Nevertheless, the picture is of the labor market returning to a more normal balance between supply and demand.
"Overall, we have the lowest job openings we've seen in some time, but there are still more jobs than job seekers," says Haley Dam, head of workforce planning at Adecco US. "It's been getting a little softer and cooler over the last few months."
Balancing the labor market is an important factor the Federal Reserve is looking for as it seeks to drive inflation out of the economy. That effort is working, but the inflation rate is still above the 2% annual target set by the Fed. The central bank will meet next week to consider the level of interest rates, but most analysts believe it will keep rates unchanged for now as it has done with raising them for the current cycle.
“The labor market is slowly loosening and softening,” says Julia Pollack, chief economist at ZipRecruiter. As for the Fed, she adds, “I still think it's going to be a stable few months But I think we could see a rate cut as early as March."

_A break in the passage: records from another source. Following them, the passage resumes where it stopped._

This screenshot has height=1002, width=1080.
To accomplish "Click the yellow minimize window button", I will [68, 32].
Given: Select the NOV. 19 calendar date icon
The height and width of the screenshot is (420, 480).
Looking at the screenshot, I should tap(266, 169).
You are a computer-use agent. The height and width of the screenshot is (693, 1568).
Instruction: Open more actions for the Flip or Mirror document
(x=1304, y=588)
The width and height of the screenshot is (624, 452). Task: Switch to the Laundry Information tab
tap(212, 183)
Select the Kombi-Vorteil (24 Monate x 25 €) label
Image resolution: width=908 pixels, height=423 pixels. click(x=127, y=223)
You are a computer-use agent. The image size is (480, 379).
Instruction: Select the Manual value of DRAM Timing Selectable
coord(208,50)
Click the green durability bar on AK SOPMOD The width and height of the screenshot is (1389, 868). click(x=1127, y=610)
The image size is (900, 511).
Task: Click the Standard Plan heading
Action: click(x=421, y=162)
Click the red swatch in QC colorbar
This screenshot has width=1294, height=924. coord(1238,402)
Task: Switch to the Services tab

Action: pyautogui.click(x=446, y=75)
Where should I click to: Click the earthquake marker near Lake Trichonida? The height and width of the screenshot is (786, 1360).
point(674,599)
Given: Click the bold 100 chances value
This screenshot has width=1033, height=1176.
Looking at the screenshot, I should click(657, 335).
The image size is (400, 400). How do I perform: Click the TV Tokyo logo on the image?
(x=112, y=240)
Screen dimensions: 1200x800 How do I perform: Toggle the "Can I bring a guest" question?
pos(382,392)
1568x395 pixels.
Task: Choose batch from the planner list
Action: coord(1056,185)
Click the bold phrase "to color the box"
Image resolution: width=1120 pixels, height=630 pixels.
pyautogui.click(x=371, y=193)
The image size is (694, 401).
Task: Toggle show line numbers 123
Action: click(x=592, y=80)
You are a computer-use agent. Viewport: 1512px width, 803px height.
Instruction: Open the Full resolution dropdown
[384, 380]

This is still a debate among economists whether there will be a recession in the economy next year.
"It's a bit of a mixed time," says Sevyn Yeltekin, dean of the Simon Business School at the University of Rochester.
That's because economic data shows both weakness and strength depending on the sector of the economy and whether it's looking backward or forward, Yeltekin says, "I'm probably a little optimistic."
On the inflation front, energy costs – a key component of the overall price picture – continue to decline from levels earlier this year. Gasoline prices fell another four cents this week to a national average of $3.21, the 11th consecutive week of decline. Meanwhile, oil for West Texas crude is trading at $72 per barrel.
The yield on 10-year Treasuries has fallen to 4.2% from nearly 5% in mid-October.